In [129]:
from typing import List, Set

import numpy as np
import pandas as pd
import os

In [130]:
RAW_DATA_PATH = "CogLoad-1Hz"
CLEAN_DATA_PATH = "cleaned_data"

NOT_EXPERIMENT = {"quest", "post"}

WINDOW_SIZE = 30  # seconds

In [131]:
def get_tasks(files_path: str) -> Set[str]:
    tasks = set()

    for file in os.listdir(files_path):
        if "sensors" not in file:
            continue

        df = pd.read_csv(f"{files_path}/{file}")
        tasks |= set(df["task"].unique().flatten())

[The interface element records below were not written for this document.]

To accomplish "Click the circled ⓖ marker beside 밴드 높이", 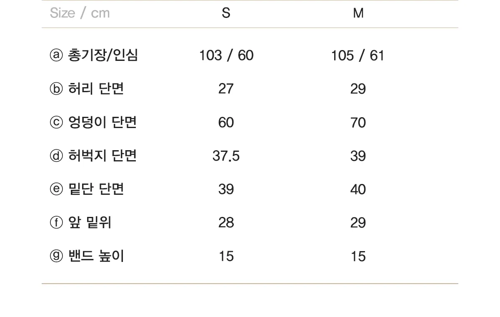I will [x=56, y=256].
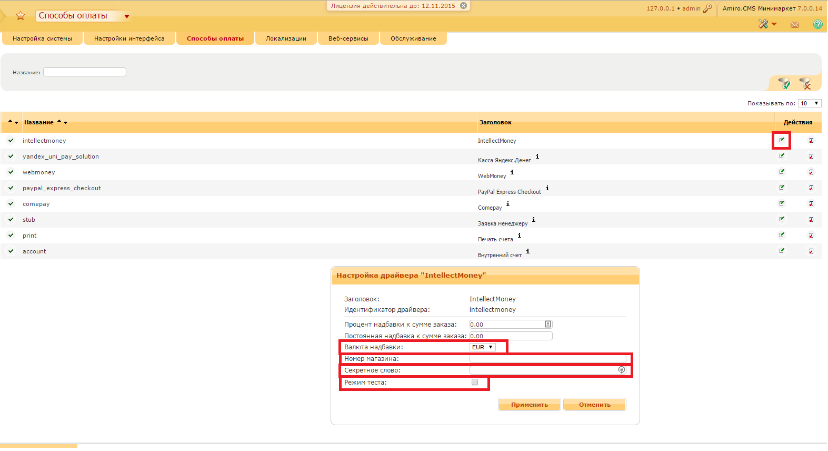Viewport: 828px width, 451px height.
Task: Expand the Способы оплаты module dropdown
Action: coord(126,16)
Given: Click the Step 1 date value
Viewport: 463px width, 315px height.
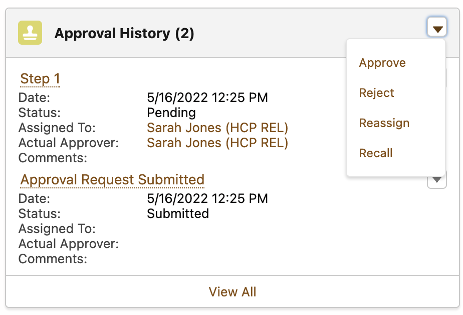Looking at the screenshot, I should 207,97.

    return tasks - NOT_EXPERIMENT

Get tasks

In [132]:
def get_segments(files_path: str) -> [np.ndarray, np.ndarray, np.ndarray, np.ndarray, np.ndarray, np.ndarray]:
    tasks: Set[str] = get_tasks(files_path=files_path)

    _label_segments = []
    _temp_segments = []
    _hr_segments = []
    _gsr_segments = []
    _rr_segments = []
    segment_sensor_data: pd.DataFrame = pd.DataFrame()
    for file in os.listdir(files_path):
        if "sensor" not in file:
            continue

        df = pd.read_csv(f"{files_path}/{file}")
        df = df.replace([np.inf, -np.inf], np.nan)
        df = df.dropna()

        for task in tasks:
            for level in df[df.task == task].level.unique():
                task_df = df[(df.task == task) & (df.level == level)]
                if len(task_df) == 0:
                    continue

                if "rest" in task and task not in ("n2_rest", "n3_rest"):
                    timestamp_end_arr = []
                    timestamp_end_arr.extend(
                        task_df[task_df.timestamp.diff() > 10000].timestamp.values
                    )
                    timestamp_end_arr.append(task_df.timestamp.iloc[-1])

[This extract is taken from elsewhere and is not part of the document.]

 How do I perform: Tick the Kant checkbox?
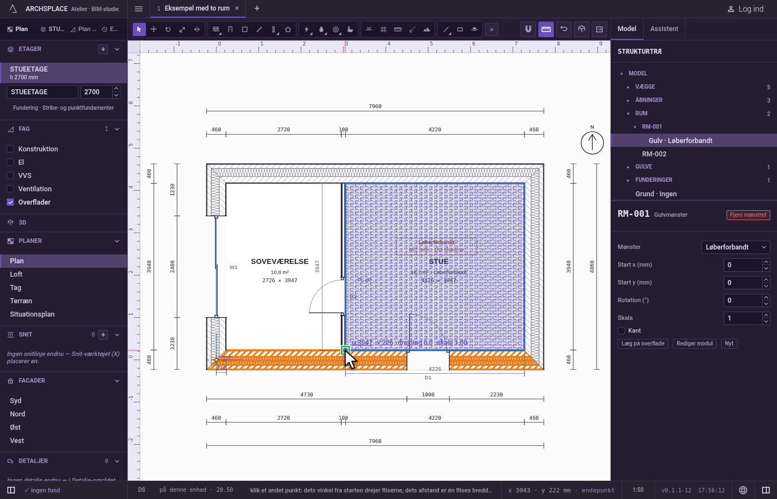(622, 330)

                    for segment_end in timestamp_end_arr:
                        segment_sensor_data = task_df[task_df.timestamp < segment_end]
                        segment_sensor_data = segment_sensor_data.iloc[-WINDOW_SIZE:]

                        if segment_sensor_data.shape[0] != WINDOW_SIZE:
                            continue

                        _label_segments.append(segment_sensor_data.iloc[-1].values)

                        _temp_segments.append(
                            segment_sensor_data.temperature.values[:WINDOW_SIZE]
                        )
                        _hr_segments.append(segment_sensor_data.hr.values[:WINDOW_SIZE])
                        _gsr_segments.append(
                            segment_sensor_data.gsr.values[:WINDOW_SIZE]
                        )
                        _rr_segments.append(segment_sensor_data.rr.values[:WINDOW_SIZE])
                else:
                    segment_end = task_df.timestamp.iloc[-1]
                    segment_start = segment_end - WINDOW_SIZE * 1000
                    segment_sensor_data = task_df[
                        (task_df.timestamp <= segment_end)
                        & (task_df.timestamp >= segment_start)
                    ]
                    if 25 < segment_sensor_data.shape[0] < WINDOW_SIZE:
                        segment_sensor_data = df[
                            (df.timestamp <= segment_end)
                            & (df.timestamp >= segment_start)
                        ]

                    if len(segment_sensor_data) < WINDOW_SIZE:
                        continue

                    _label_segments.append(segment_sensor_data.iloc[-1].values)

                    _temp_segments.append(
                        segment_sensor_data.temperature.values[:WINDOW_SIZE]
                    )
                    _hr_segments.append(segment_sensor_data.hr.values[:WINDOW_SIZE])
                    _gsr_segments.append(segment_sensor_data.gsr.values[:WINDOW_SIZE])
                    _rr_segments.append(segment_sensor_data.rr.values[:WINDOW_SIZE])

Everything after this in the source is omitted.